With our facilities, the Organ-on-Chip Centre Twente aims to be the focal point in the Netherlands for the technical development of organs-on-chips. We are actively maintaining a vibrant innovation and technology-based infrastructure, with strong links to national and international academia, medical centres and societal partners. We work hard to make our facilities accessible not only for our internal researchers, but also for external users from academia, research institutes and companies from the Netherlands, Europe and beyond.

Our facilities take full advantage of University of Twente's national expertise on microfabrication, tissue engineering, microfluidics, imaging and sensing, and available infrastructure, organized in the TechMed BioEngineering Labs. These state-of-the-art facilities with shared laboratories enable the development of next-generation of organ-on-chip platforms. This allows us to tackle scientific and societal challenges in human health and medicine.

Contact

The Organ-on-Chip Centre Twente facilities are embedded in hDMT INFRA as a Sevice Centre of Expertise, taking full advantage of national partnerships of hDMT and collaboration with similar national initiatives. We are supported by the NWO project "hDMT INFRA OoCDev" and the National Growthfund programme "NXTGEN Hightech project Biomed One-Stop-Shop". 

For contact on using the Organ-on-Chip Centre Twente facilities, please reach out to hDMT INFRA via info@hdmt.technology or directly to our centre at oocct@utwente.nl. For more information on available equipment and workflows as well as a low-threshold way to get access to specific workflows, please visit the website of the BioEngineering Labs.


MANUFACTURING

At the moment, there is a critical need for implementing emerging tissue engineering technologies on-chip that allow the creation of 3D architecture typical of living tissues. To fully harness bioprinting strategies for living OoC fabrication, our facilty requires advanced biofabrication equipment. Microfabrication technologies, in particular biofabrication via bioprinting, enable precise patterning of multiple cells types and extra-cellular matrix mimicking biomaterials in 3D structures. We will establish a state-of-the-art workstation to enable the rapid manufacturing of OoC with high 3D complexity.

OPERATION

Operating OoC systems requires pumps to drive fluid flow through the individual cell culture microcompartments. The challenge grows uncontrollably with obstacles such as parallel systems, unique cell culture medium or multiple chips connected into multi-organ systems. Many of these challenges can be overcome with the Translation Organ-on-Chip Platform (TOP), which offers automation and multiplexing in a modular platform. To further develop and implement TOP as the national standard for OoC culture and control, we will develop infrastructure to automate microfluidic flow control in multiple OoC at once.

READ-OUT

There is a strong need for both high-resolution and real-time, live-cell imaging inside intact OoC devices.
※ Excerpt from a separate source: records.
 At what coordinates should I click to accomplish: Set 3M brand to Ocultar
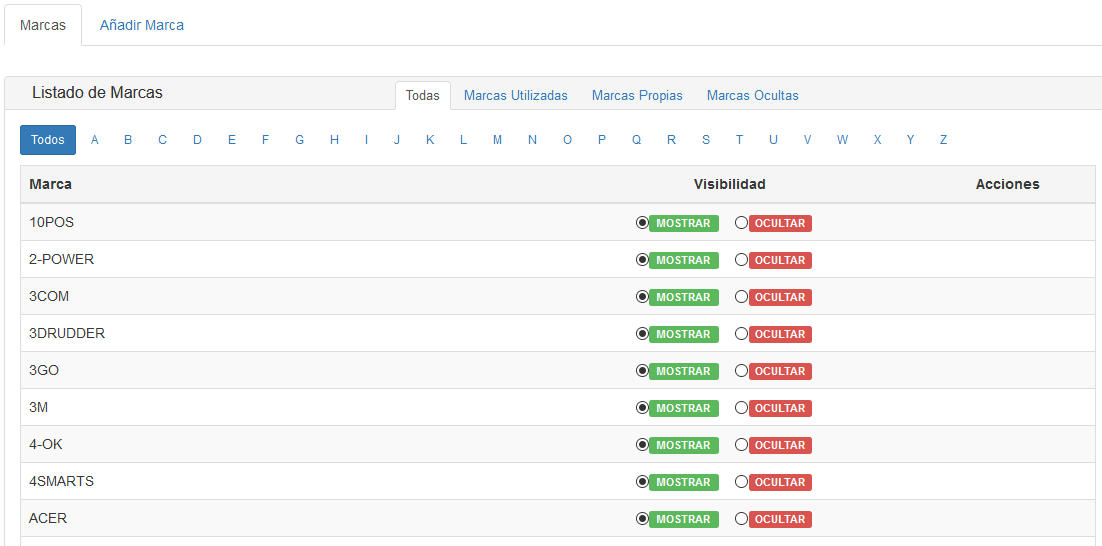coord(741,408)
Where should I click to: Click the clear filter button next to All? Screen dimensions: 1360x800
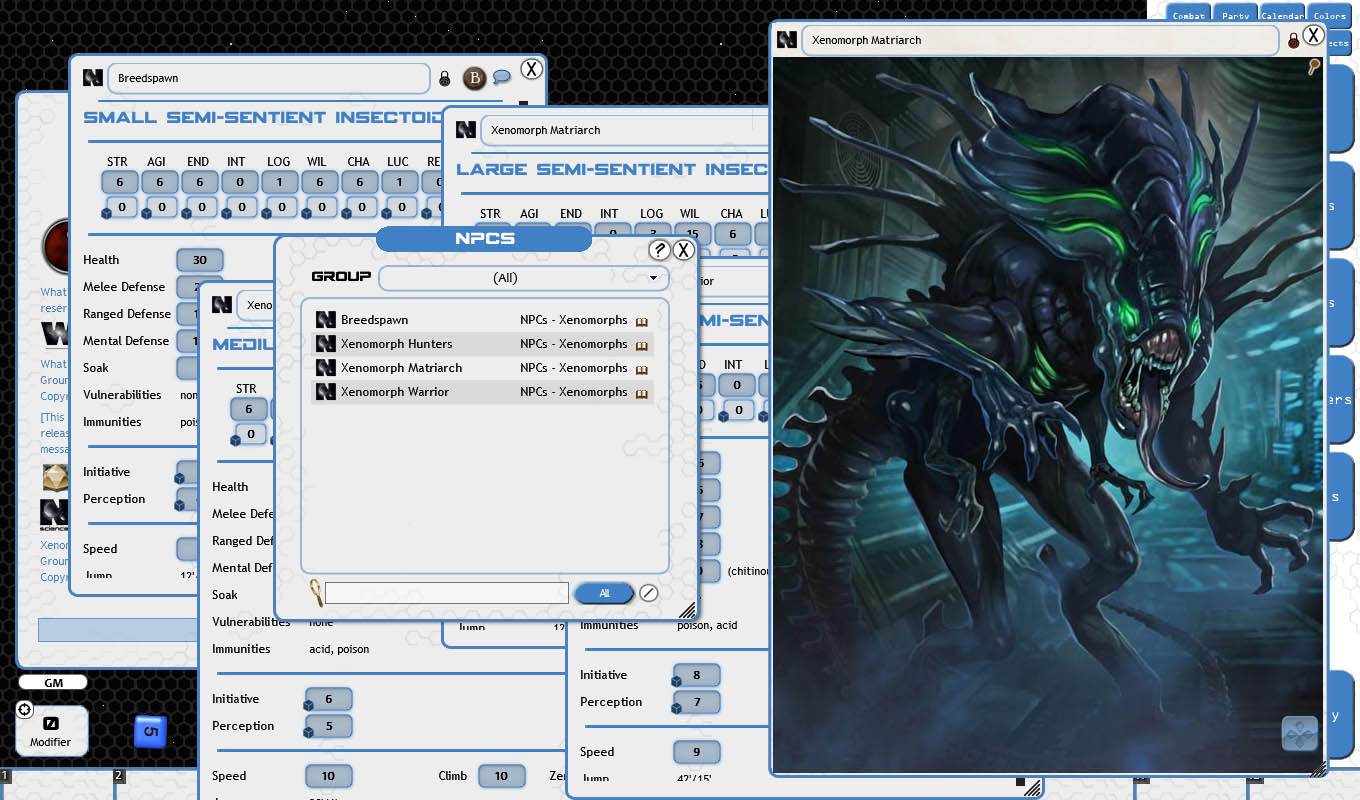(x=649, y=592)
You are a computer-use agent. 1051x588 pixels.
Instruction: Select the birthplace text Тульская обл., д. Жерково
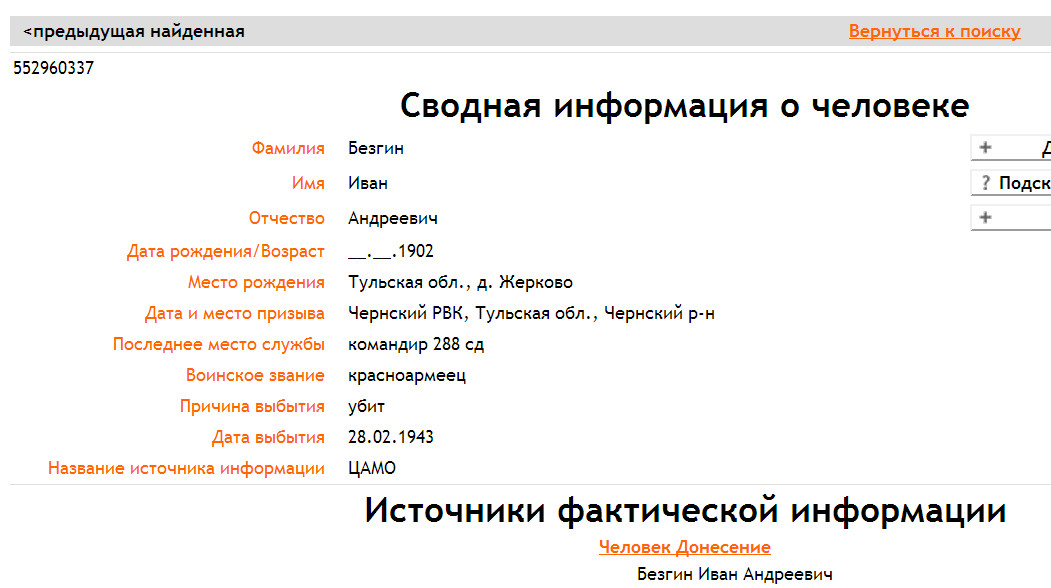[460, 283]
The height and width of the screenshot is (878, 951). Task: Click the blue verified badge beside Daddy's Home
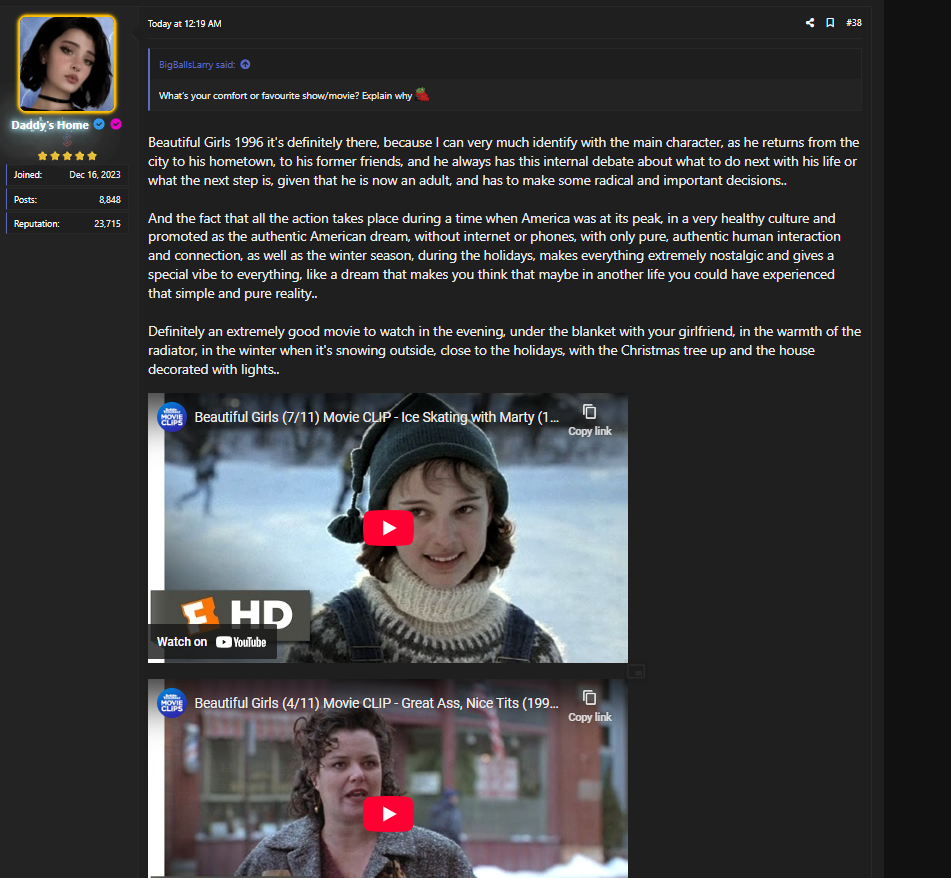coord(99,125)
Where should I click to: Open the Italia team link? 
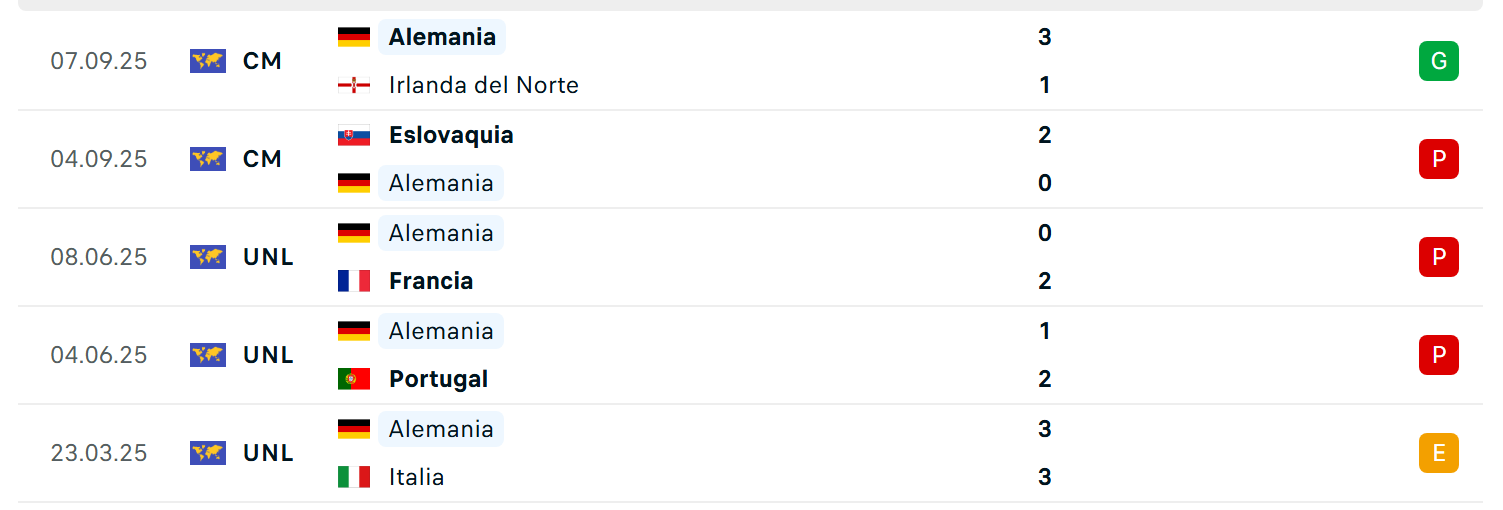417,477
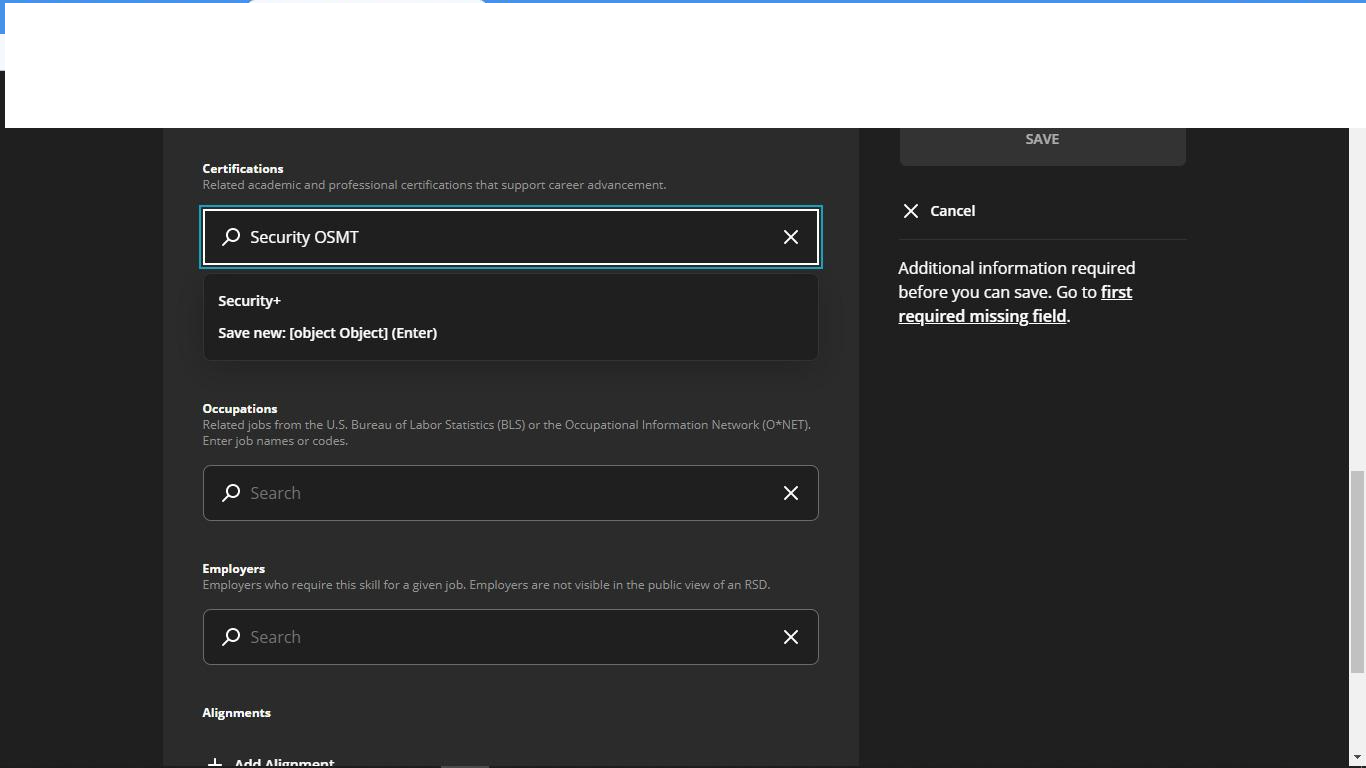The width and height of the screenshot is (1366, 768).
Task: Choose the Save new option in suggestions
Action: pos(328,332)
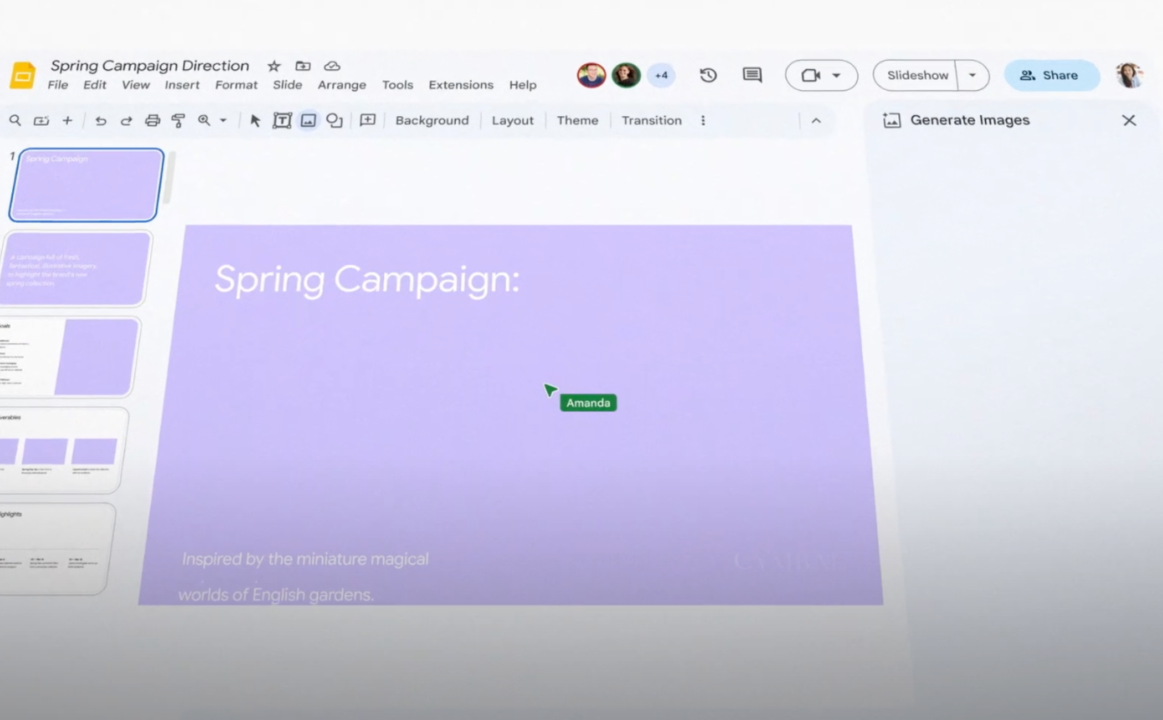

We aim to implement pioneering techniques such as adaptive optics and wavefront shaping to improve imaging through the complex structures present within OoC. In addition, developing and implementing non-invasive read-out techniques, such as Optical Coherence Tomography and electrical impedance sensing, we can track barrier function of tissues in OoC and provide real-time and spatial information.